## begin Excerpted data
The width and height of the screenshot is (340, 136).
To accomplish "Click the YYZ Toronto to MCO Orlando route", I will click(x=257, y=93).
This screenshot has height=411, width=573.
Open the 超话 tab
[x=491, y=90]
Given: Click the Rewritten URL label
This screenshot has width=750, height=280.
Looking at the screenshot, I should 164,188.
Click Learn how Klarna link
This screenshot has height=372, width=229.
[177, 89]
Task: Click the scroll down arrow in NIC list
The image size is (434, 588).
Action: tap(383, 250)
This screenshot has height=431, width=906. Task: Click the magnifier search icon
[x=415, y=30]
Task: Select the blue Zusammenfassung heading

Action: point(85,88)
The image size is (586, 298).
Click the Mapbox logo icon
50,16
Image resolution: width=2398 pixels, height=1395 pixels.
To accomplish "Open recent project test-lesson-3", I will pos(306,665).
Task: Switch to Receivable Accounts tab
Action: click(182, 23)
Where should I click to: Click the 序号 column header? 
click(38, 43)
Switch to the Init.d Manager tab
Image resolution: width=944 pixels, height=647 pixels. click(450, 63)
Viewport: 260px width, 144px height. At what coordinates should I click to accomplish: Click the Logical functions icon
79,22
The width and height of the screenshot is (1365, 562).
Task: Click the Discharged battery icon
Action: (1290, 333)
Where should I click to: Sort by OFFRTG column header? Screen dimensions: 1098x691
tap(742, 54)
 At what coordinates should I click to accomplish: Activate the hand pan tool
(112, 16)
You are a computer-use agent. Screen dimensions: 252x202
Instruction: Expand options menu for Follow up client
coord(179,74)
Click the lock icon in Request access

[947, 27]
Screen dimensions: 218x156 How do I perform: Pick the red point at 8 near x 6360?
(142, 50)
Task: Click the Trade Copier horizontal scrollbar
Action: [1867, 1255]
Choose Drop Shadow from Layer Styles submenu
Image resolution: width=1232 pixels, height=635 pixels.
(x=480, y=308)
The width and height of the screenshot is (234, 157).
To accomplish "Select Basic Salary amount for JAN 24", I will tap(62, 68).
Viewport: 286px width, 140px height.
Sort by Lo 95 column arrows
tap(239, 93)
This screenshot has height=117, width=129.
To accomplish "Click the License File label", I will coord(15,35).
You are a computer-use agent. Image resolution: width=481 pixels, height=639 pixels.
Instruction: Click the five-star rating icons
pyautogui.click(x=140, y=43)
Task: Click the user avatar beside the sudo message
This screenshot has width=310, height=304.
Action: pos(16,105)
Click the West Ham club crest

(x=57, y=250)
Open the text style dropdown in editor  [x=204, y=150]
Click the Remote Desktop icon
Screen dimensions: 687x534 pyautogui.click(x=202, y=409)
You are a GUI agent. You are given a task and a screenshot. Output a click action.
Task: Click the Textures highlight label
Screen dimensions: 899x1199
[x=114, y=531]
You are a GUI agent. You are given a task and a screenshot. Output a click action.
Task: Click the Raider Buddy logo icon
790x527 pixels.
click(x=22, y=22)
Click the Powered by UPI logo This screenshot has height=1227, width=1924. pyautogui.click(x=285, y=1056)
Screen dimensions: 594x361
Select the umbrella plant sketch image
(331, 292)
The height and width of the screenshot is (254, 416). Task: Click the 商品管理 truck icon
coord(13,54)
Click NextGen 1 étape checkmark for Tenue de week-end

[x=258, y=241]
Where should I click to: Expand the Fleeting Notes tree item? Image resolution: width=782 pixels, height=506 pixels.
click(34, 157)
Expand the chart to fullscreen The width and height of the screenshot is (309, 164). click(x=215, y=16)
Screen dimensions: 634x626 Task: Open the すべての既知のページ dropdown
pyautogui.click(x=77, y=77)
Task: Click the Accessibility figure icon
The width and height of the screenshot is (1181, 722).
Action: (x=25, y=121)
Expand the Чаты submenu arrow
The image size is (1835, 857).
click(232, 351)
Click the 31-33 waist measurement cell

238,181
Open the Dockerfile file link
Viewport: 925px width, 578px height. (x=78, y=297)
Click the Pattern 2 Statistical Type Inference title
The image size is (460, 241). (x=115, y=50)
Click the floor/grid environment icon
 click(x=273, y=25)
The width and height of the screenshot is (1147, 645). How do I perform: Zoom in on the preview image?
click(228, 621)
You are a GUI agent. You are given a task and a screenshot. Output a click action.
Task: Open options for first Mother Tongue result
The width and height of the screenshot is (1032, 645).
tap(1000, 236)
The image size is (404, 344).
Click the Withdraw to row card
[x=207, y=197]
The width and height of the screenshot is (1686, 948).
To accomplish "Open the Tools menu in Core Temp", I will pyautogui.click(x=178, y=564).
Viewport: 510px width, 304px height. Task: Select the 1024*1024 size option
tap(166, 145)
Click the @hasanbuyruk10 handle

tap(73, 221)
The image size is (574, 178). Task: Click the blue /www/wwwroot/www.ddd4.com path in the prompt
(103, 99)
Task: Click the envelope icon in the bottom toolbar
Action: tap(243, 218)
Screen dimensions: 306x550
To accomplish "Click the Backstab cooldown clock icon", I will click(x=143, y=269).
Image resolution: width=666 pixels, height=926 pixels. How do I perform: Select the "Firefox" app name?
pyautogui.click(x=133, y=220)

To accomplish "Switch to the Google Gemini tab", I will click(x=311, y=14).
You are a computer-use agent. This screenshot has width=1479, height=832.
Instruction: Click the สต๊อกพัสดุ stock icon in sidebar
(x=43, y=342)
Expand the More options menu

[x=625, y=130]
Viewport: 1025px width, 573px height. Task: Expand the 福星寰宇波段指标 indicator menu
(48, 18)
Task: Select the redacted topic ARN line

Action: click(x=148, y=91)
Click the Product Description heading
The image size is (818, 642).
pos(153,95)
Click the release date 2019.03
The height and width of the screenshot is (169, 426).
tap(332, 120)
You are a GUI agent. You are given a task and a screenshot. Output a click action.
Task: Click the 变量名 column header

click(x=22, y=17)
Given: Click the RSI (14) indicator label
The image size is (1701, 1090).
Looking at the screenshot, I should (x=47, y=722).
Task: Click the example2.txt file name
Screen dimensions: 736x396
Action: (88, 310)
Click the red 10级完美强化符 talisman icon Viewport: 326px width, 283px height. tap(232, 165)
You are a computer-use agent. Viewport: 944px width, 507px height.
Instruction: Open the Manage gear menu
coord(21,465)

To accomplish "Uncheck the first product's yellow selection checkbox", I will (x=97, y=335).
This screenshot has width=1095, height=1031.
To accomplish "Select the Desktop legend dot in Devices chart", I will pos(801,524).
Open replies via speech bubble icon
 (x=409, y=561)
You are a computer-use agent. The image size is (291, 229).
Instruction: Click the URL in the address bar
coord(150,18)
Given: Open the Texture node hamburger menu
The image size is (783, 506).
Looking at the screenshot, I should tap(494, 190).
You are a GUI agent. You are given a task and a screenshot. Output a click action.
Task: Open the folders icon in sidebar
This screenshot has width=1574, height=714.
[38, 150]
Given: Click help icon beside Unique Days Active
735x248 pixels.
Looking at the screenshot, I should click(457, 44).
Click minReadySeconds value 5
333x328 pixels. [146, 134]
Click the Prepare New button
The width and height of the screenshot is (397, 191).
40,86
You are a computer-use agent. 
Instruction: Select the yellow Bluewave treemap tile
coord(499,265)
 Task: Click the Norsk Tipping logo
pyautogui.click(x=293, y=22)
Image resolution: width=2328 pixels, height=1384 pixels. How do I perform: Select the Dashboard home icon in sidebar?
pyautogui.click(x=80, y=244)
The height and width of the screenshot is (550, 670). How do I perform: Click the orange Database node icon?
## end Excerpted data
What to produce:
Can you arrange the material above, from its start through the line containing "[x=415, y=30]", as a two-column CSV headed input and output, with one row for each answer, the wording it responds to under input and the answer itself under output, every value in a single quoted field and line breaks turned into spaces?

Output for this exercise:
input,output
"The width and height of the screenshot is (340, 136). To accomplish ""Click the YYZ Toronto to MCO Orlando route"",","I will click(x=257, y=93)."
"This screenshot has height=411, width=573. Open the 超话 tab","[x=491, y=90]"
"Given: Click the Rewritten URL label This screenshot has width=750, height=280.","Looking at the screenshot, I should 164,188."
"Click Learn how Klarna link This screenshot has height=372, width=229.","[177, 89]"
"Task: Click the scroll down arrow in NIC list The image size is (434, 588).","Action: tap(383, 250)"
"This screenshot has height=431, width=906. Task: Click the magnifier search icon","[x=415, y=30]"